Este texto clasifica las diversas posturas de los cristianos “en torno a la situación actual” en sólo dos grupos: por un lado, los que “buscan argumentos para defender la paz” y “condenan toda violencia”, y por otro lado los que “se inclinan por una reforma violenta de la sociedad”. Llama poderosamente la atención que Mons. Parteli parece mostrarse más duro con los primeros y más comprensivo con los segundos.

En efecto, de los primeros se dice que quieren “defender valores concretos que consideran ligados a un orden social determinado” y a ellos se les dice (por medio de una pregunta retórica) que el orden social que defienden es injusto y se les insinúa claramente que así incurren en una grave culpa ante Dios.

A los segundos, en cambio, se les exhorta a examinar atentamente la situación, se les dice que pueden elegir el camino de la revolución violenta “según el dictado de la recta conciencia” y se les pide que, si lo eligen, purifiquen sus intenciones para poder salir indemnes al enfrentar el juicio de Dios.

El final del texto parece querer desdramatizar la opción por la revolución: siempre ha habido revoluciones y la participación de los cristianos en ellas ha sido muy frecuente. Se menciona el caso de la revolución hispanoamericana, en un aparente intento de asemejarla a la revolución socialista en curso.

Cabía esperar otro tipo de análisis de la situación en un documento episcopal.
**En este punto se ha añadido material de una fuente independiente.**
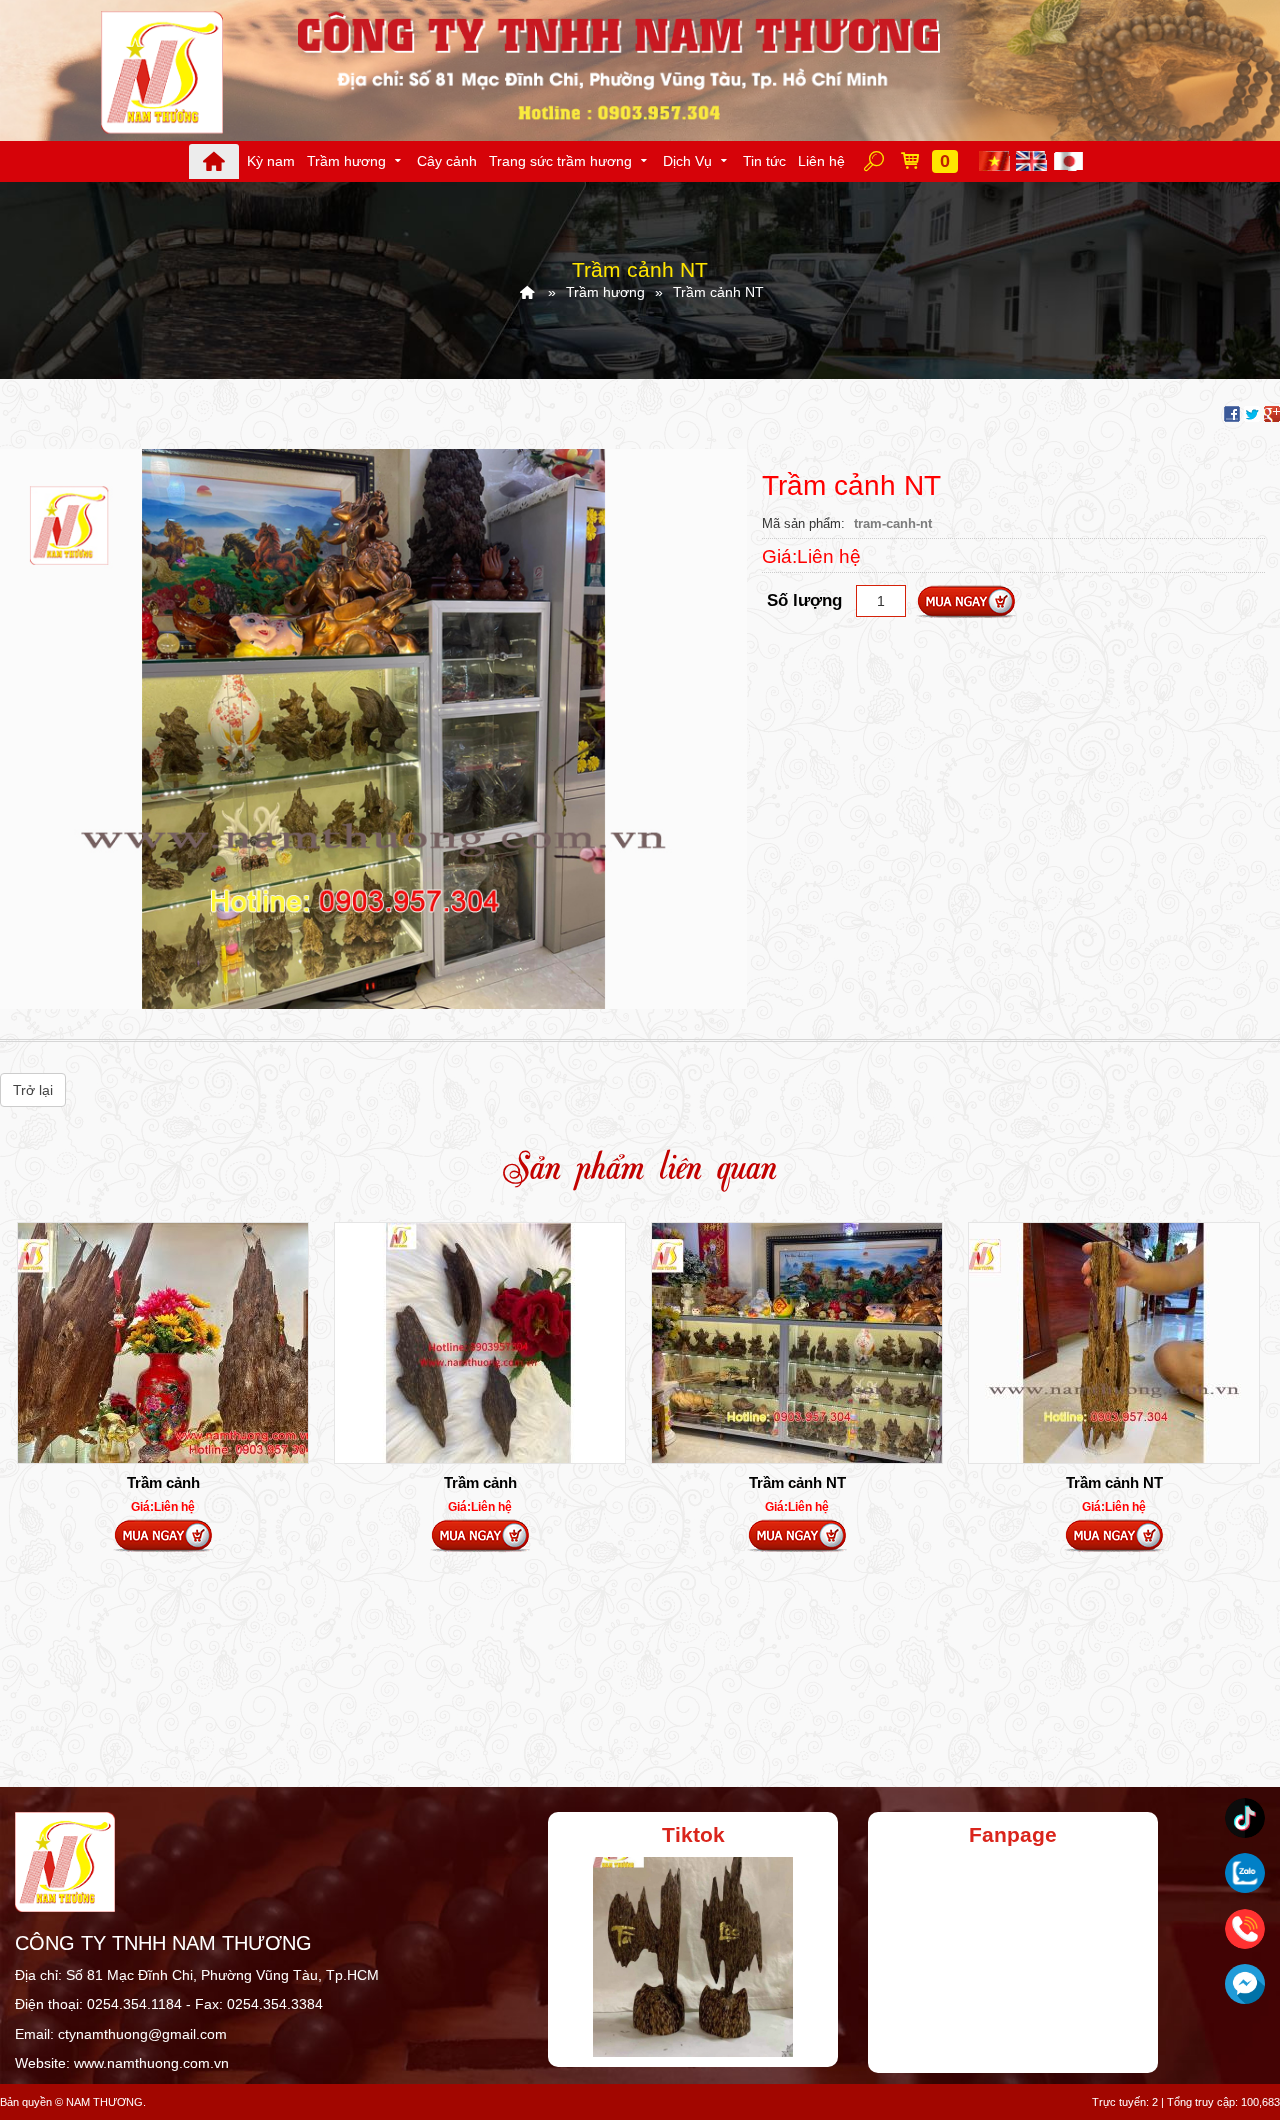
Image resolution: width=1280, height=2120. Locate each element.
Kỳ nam (271, 161)
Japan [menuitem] (1070, 161)
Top (1232, 2025)
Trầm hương (346, 161)
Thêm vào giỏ (966, 601)
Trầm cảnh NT (797, 1482)
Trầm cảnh (163, 1482)
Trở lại (33, 1090)
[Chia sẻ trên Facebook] (1232, 413)
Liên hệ (821, 161)
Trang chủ (214, 162)
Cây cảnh (447, 161)
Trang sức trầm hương (560, 161)
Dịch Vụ (687, 161)
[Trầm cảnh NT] (373, 727)
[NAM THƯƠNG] (527, 292)
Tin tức (764, 161)
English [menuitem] (1033, 161)
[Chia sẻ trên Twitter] (1252, 413)
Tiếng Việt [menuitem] (996, 161)
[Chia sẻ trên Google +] (1272, 413)
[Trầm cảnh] (163, 1343)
Se debería haber distinguido al menos tres posturas diferentes: la defensa de un orden social injusto (o de aspectos injustos del orden social existente), la búsqueda de reformas justas por medios no violentos, con base en la doctrina social de la Iglesia, y la opción por la revolución violenta, rechazada por el Magisterio de la Iglesia en nuestro caso concreto.

El hecho de que la Carta Pastoral en cuestión sea de 1967 y los pronunciamientos citados del Papa Pablo VI y la Conferencia de Medellín sean de 1968 no vuelve anacrónico mi argumento anterior, ya que esos dos pronunciamientos no hicieron más que expresar de un modo más solemne una doctrina católica preexistente, manifestada en el Magisterio ordinario de la Iglesia.

Cabe asombrarse de que un documento episcopal de esta índole no condenara de un modo tajante la alternativa de la revolución armada en el Uruguay de 1967. A pesar de la grave crisis económica que sufría desde unos diez años atrás, Uruguay seguía teniendo un gobierno democrático y todavía era generalmente considerado como una democracia ejemplar en el contexto latinoamericano. Además, la desigualdad entre las distintas clases sociales de nuestro país no alcanzaba niveles tan altos como en otros países de la región.

Más aún, en la práctica la única alternativa revolucionaria contemplada en esa época era la de la revolución socialista; y se trataba evidentemente del socialismo clásico, condenado innumerables veces por el Magisterio de la Iglesia. En el texto analizado, este aspecto no sólo no es sopesado explícitamente como un factor relevante para criticar la opción revolucionaria, sino que, al revés, es empleado para criticar al grupo de los cristianos que “buscan argumentos para defender la paz”. Se insinúa que estos cristianos “conservadores” se dejaban llevar por una especie de histeria macartista, al acusar de marxistas o comunistas al único otro grupo de cristianos mencionado, es decir a los que “se inclinan por una reforma violenta de la sociedad”.

En síntesis, me parece innegable que el carácter muy impreciso y sesgado de la Carta Pastoral de Adviento de 1967 contribuyó a incrementar las tensiones en la Iglesia y en la sociedad uruguaya, en una época en que era necesario hacer todo lo posible para pacificar los ánimos e iluminar a tantas inteligencias confundidas.
Aunque me resulte un tanto agotador repetir a menudo algo tan obvio, aclaro que no es mi intención juzgar a la persona de Mons. Parteli (no soy juez de nadie), a quien aprecié en vida, sino sólo algunas de sus declaraciones sobre un tema muy concreto.